Thursday, March 03, 2011

ISM Business Activity Index Surges To 7-Year High

The ISM Non-Manufacturing Business Activity Index increased to 66.9 in February, the highest level in seven years (see chart above).  Some of the categories in the index that are listed as "growing" for direction and "faster" for rate of change are: production, employment, backlog orders, and new export orders.  Prices are "increasing" at a "faster" rate.

There were 13 industries reporting business activity growth in February: Real Estate, Rental & Leasing; Accommodation & Food Services; Utilities; Educational Services; Professional, Scientific & Technical Services; Public Administration; Mining; Finance & Insurance; Wholesale Trade; Transportation & Warehousing; Management of Companies & Support Services; Other Services; and Information. The four industries reporting business activity declining in February are: Construction; Health Care & Social Assistance; Arts, Entertainment & Recreation; and Retail Trade.


At 3/03/2011 11:06 AM, Blogger PeakTrader said...

That's an interesting report.

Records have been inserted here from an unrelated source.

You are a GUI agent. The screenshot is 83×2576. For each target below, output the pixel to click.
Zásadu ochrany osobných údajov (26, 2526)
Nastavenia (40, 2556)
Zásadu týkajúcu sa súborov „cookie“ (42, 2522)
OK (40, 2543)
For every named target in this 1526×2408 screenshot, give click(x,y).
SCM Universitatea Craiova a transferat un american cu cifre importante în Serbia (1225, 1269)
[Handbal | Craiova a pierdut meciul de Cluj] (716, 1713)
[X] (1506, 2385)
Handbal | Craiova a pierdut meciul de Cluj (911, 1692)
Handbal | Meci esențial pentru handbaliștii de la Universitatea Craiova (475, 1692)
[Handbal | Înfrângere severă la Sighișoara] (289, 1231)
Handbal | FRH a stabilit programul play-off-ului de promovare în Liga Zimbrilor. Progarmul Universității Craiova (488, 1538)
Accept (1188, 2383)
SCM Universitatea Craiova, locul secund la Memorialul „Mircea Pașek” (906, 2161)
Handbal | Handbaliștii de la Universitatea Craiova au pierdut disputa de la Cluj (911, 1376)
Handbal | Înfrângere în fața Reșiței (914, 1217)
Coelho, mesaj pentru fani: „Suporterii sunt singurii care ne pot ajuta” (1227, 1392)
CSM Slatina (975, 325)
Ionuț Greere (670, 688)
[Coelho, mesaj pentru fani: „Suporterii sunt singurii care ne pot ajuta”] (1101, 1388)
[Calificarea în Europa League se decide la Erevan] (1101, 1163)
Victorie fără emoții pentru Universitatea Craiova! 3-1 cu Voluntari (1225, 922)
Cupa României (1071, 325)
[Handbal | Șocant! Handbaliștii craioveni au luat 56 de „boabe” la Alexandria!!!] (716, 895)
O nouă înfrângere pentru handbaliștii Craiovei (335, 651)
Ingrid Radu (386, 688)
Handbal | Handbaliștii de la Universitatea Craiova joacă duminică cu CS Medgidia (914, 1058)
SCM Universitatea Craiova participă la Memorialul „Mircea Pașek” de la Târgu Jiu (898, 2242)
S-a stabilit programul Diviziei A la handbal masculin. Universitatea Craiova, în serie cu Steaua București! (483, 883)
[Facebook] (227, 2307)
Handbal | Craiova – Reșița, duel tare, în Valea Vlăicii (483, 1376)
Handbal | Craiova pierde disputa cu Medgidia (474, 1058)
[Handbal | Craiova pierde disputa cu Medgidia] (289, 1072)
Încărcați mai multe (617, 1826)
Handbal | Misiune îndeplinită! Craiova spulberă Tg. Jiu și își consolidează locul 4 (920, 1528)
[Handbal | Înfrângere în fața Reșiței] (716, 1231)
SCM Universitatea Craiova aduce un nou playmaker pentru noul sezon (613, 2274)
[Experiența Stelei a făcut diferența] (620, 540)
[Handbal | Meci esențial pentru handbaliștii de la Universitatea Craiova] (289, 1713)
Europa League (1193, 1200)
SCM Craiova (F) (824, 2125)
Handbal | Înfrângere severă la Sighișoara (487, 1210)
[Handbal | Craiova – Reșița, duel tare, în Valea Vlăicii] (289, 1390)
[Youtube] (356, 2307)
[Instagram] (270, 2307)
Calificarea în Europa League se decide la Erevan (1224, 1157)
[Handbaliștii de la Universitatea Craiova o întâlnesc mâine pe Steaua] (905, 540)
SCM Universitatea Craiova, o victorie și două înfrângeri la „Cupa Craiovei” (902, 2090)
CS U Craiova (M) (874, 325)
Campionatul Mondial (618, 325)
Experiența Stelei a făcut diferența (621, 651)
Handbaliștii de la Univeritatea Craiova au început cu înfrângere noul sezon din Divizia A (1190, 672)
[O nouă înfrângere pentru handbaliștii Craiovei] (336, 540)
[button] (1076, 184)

Yet, even with a smaller current account deficit as a percentage of GDP (from 6% to 4%), which adds to GDP (since less negative net exports is positive), GDP is very low.

The Legacy of the Great Recession
March 1, 2011

In the fourth quarter of 2010, the demand for goods and services (actual GDP) was about $822 billion (5 percent) less than what the economy was capable of supplying (potential GDP).

At 3/03/2011 11:12 AM, Blogger PeakTrader said...

When expansions are well underway, after recessions, actual and potential GDP are roughly equal and sometimes actual GDP exceeds potential GDP.

At 3/03/2011 12:20 PM, Blogger PeakTrader said...

The Output Gap
January 19, 2011
Paul Krugman

"...there will be a $2.9 trillion gap between what the economy could produce and what it will actually produce (over four years; 2008-2009-2010-2011).

At 3/03/2011 12:58 PM, Blogger morganovich said...

prices: 73.3, up 1.2.

19 month uptrend, highest value of any of the sub indexes.

also a couple respondent comments about commodity prices and capacity constraints.